---------- Document passage ----------

28 April 2013

Gather Ye Groaties

The work of the Kirkwall draper, conchologist and poet Robert Rendall (1898-1967) may not be to everyone's taste - the poetry is traditional in style and often about God. But he really has a way with words, in my view, and it's nice to see that there is now an edition of his Collected Poems (ed. John Flett Brown and Brian Murray, 2012). In addition to his four published collections, this includes poetry never published or published only in newspapers or other ephemera. As with most Orkney poets, there is always an undercurrent of fascination with the islands' Norse heritage in Rendall's poetry. Here is a snippet from the rather fine and stately 'King Hakon's Dirge', published in Orkney Variants (1951, pictured):

Death comes, alas,
On raven wings,
And even kings
Like shadows pass
From mortal things.

But some of his most delightful writing comes in the autobiographical prose pieces collected in Orkney Shore (1973), mainly about his development as a naturalist, but with some nice poetical snippets, too, here musing on the vernacular names of the sea-shells that were his life's work, in particular the 'shell names from farm animals [which] have a northern provenance':
The common mussel with its outline of folded wings and up-turned neb was soon transformed into a 'kraa' with blue-black plumage. The finely corrugated ribs of a cockle, which in Norway became a sheep's fleece, was with us replaced by similar ribs on a scallop shell, and so recognized as the mark of a gimmer-shell. A cat's face could be seen in the obtuse 'cattibuckie' and that of a dog in the neb of a spired winkle ...' (Orkney Shore, pp. 19-20).
A 'gimmer' is a year-old ewe, according to the Dictionary of the Scots Language and comes from Old Norse, though the word is not just Orcadian but is quite widespread in both Scottish and northern English dialects. The picture shows some scallop shells I found on the beach between Grit Ness and the Sands of Evie last week.

As a conchologist, Rendall of course picked up (Orkney Shore, p. 18) on the fact that the three-year old Egill Skallagrímsson (in ch. 31 of his saga), refers to the 'three silent dogs of the surf swell' that the juvenile poet got from his grandfather as payment for his first poem. The saga prose interprets this kenning as referring to kúfungar, or sea-snails, a term used for a large and diverse group of animals - it's a pity the Orcadian poet-conchologist didn't speculate a little more on just what shells these were, though he was fascinated by spiral shells:
The mind rests on its sheer loveliness, content, it may be, with the harmony of aesthetic values; or if so disposed, wanders in the dangerous but delightful labyrinth of speculative thought. This wonderfully contrived object, so specialised as to differ from all others in its class, yet not excelling in any intricacy of design, each in its own way being unique, what is it? (Orkney Shore, p. 122).

13 April 2013

Material for a Poem

Here I am back in the Orcades on another busman's holiday. Next week it will be all business (though very pleasurable business, of course), but I came up a few days early to revisit old haunts and discover new ones. First off was Sanday, which was beautiful and fascinating in snow, rain, hail, sleet, wind and sun (or indeed all of those at the same time). But today I'm in a poetical mood and minded to blog about Wyre, which I visited yesterday in the most glorious spring sunshine (the photos show more cloud than I saw for most of the day).

---------- Given material ----------

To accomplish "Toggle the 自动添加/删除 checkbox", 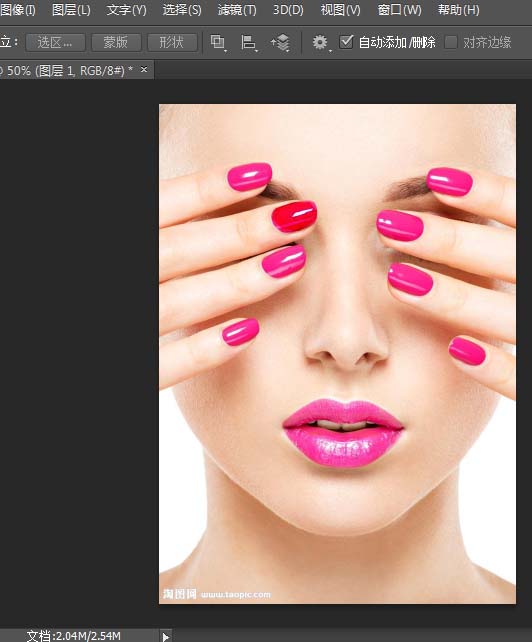I will 346,42.
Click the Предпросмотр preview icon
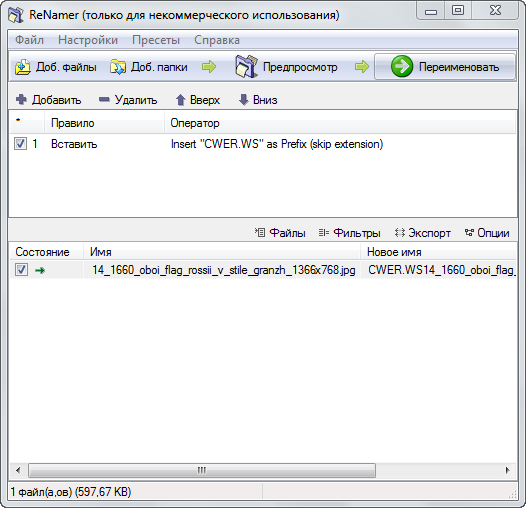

----------

=== Exercise directions ===
Answer these questions from the Orkney blog:
(a) In what year was Orkney Variants published?
(b) According to the Dictionary of the Scots Language, what is a "gimmer"?
(c) Which island did the writer visit in glorious spring sunshine?
The data come from a separate source.

=== Response ===
(a) 1951
(b) A year-old ewe
(c) Wyre